**EXERCISE REQUIREMENTS**
Recast the material, starting at the line containing "Where should I" and ending at the end of the material, as a two-column CSV with the columns "prompt" and "target", one row per entry. Put each field in double quotes, turn line breaks into spaces, and leave out the pictures.

[Document and screenshot pointing entries]
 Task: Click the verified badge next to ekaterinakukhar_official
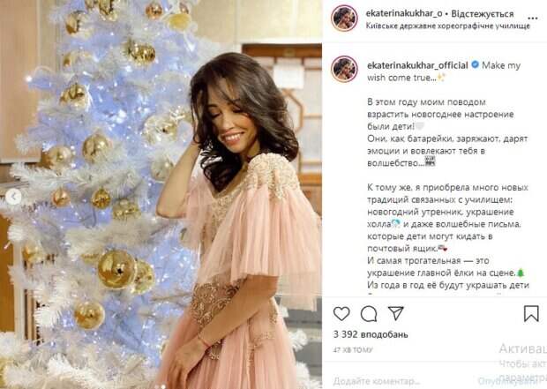click(476, 65)
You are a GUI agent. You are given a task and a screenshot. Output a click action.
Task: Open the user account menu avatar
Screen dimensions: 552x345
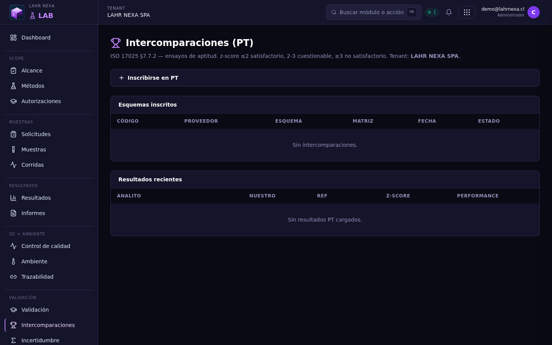point(534,12)
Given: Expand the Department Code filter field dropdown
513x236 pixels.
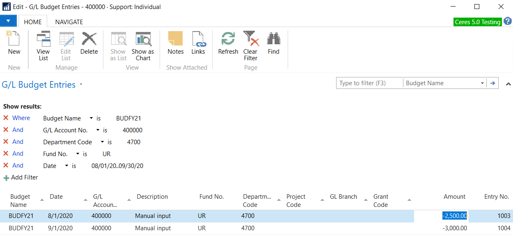Looking at the screenshot, I should (x=102, y=142).
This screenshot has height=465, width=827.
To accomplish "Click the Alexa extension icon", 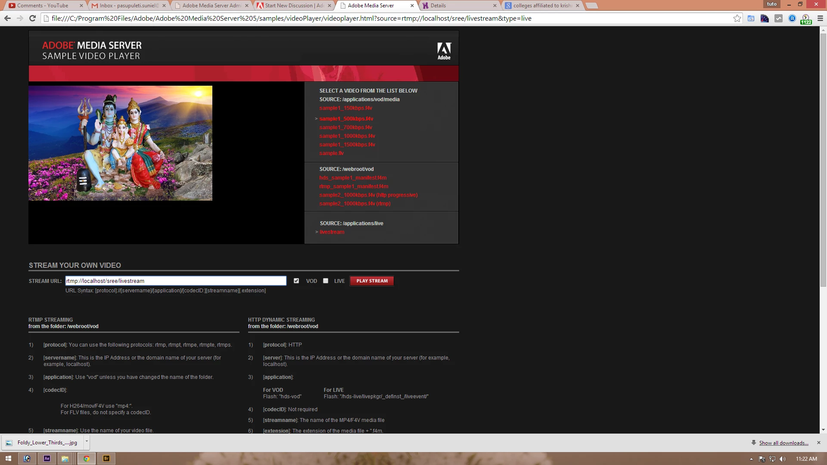I will 792,19.
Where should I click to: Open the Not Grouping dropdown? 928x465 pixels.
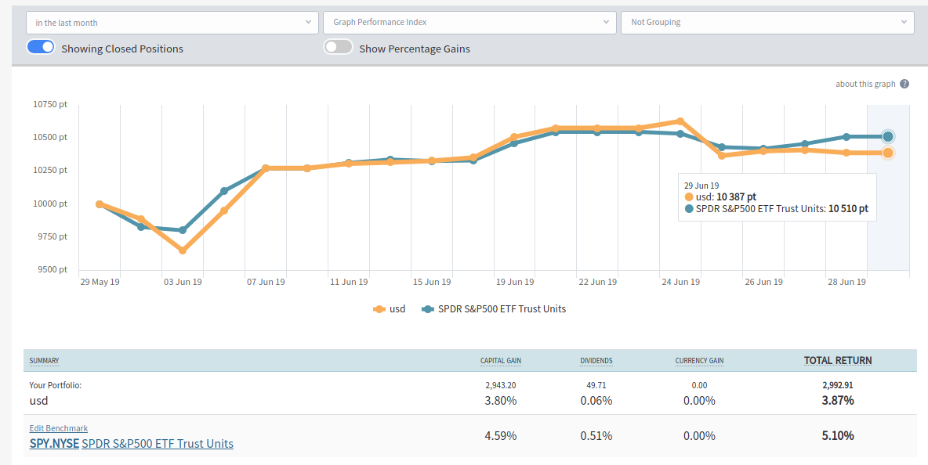pos(767,23)
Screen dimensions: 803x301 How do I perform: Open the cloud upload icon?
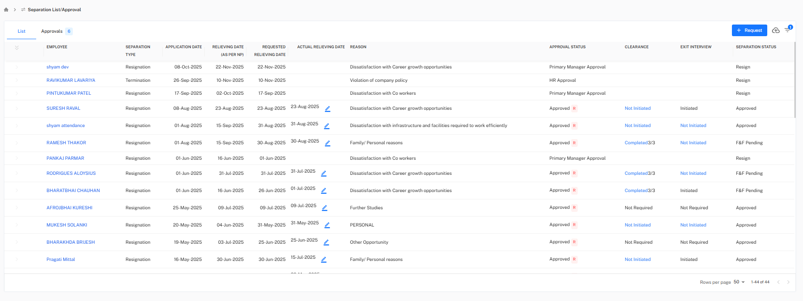click(775, 31)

**ANSWER IN FULL**
prompt,target
"Where should I click to: Open the Not Grouping dropdown? 928x465 pixels.","pos(767,23)"
"Screen dimensions: 803x301 How do I perform: Open the cloud upload icon?","click(775, 31)"